Note: This is a follow-up to Convert multiple relationships between 2 nodes to a single one with weight asked by me earlier. I solved my problem, but I'm not convinced my answer is the best solution.
Your MATCH statement here doesn't specify the direction, therefore there are two possible paths that will match the pattern (remember that the ordering of nodes in the path is important and distinguishes paths from each other), thus your two answers.
If you specify the direction of the relationship instead you'll find there is only one possible path that matches:
MATCH (n1:Car)-[r:DOCUMENT]->(n2:Car)
RETURN *
As for the question of why we get two paths back when we omit the direction, remember that paths are order-sensitive: two paths that have the same elements but with a different order of the elements are different paths.

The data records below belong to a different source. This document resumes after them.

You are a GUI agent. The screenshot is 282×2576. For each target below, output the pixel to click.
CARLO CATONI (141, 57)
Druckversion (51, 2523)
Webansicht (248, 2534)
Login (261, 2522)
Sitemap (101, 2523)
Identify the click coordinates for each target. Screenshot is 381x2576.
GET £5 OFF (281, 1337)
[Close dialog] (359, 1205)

To help put this into perspective, consider the following two queries:
# Query 1
MATCH (n1:Car)-[r:DOCUMENT]-(n2:Car)
WHERE n1.value = 'Ford'
RETURN *
╒══════════════════╤══════════════════╤═════════════════╕
│"n1" │"n2" │"r" │
╞══════════════════╪══════════════════╪═════════════════╡
│{"value":"Ford"} │{"value":"Subaru"}│{"value":"DOC-1"}│
└──────────────────┴──────────────────┴─────────────────┘
# Query 2
MATCH (n1:Car)-[r:DOCUMENT]-(n2:Car)
WHERE n1.value = 'Subaru'
RETURN *
╒══════════════════╤══════════════════╤═════════════════╕
│"n1" │"n2" │"r" │
╞══════════════════╪══════════════════╪═════════════════╡
│{"value":"Subaru"}│{"value":"Ford"} │{"value":"DOC-1"}│
└──────────────────┴──────────────────┴─────────────────┘
Conceptually (and also used by the planner, in absence of indexes), to get to each of the above results you start off with the results of the full match as in your description, then filter to the only one which meets the given criteria.
The results above would not be consistent with the original directionless match query if that original query only returned a single row instead of two.

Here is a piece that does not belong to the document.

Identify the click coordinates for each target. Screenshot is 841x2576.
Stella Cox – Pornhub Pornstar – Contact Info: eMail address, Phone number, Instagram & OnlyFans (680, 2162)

Additional information from the OP
It will take a while to wrap my head around it, but it does work this way and here's a piece of documentation to confirm it's by design:
When your pattern contains a bound relationship, and that relationship pattern doesn’t specify direction, Cypher will try to match the relationship in both directions.
MATCH (a)-[r]-(b)
WHERE id(r)= 0
RETURN a,b
This returns the two connected nodes, once as the start node, and once as the end node.
Related
I had another thread about this where someone suggested to do
MATCH (p:Person {person_id: '123'})
WHERE ANY(x IN $names WHERE
EXISTS((p)-[:BELONGS]-(:Face)-[:CORRESPONDS]-(:Image)-[:HAS_ACCESS_TO]-(:Dias {group_name: x})))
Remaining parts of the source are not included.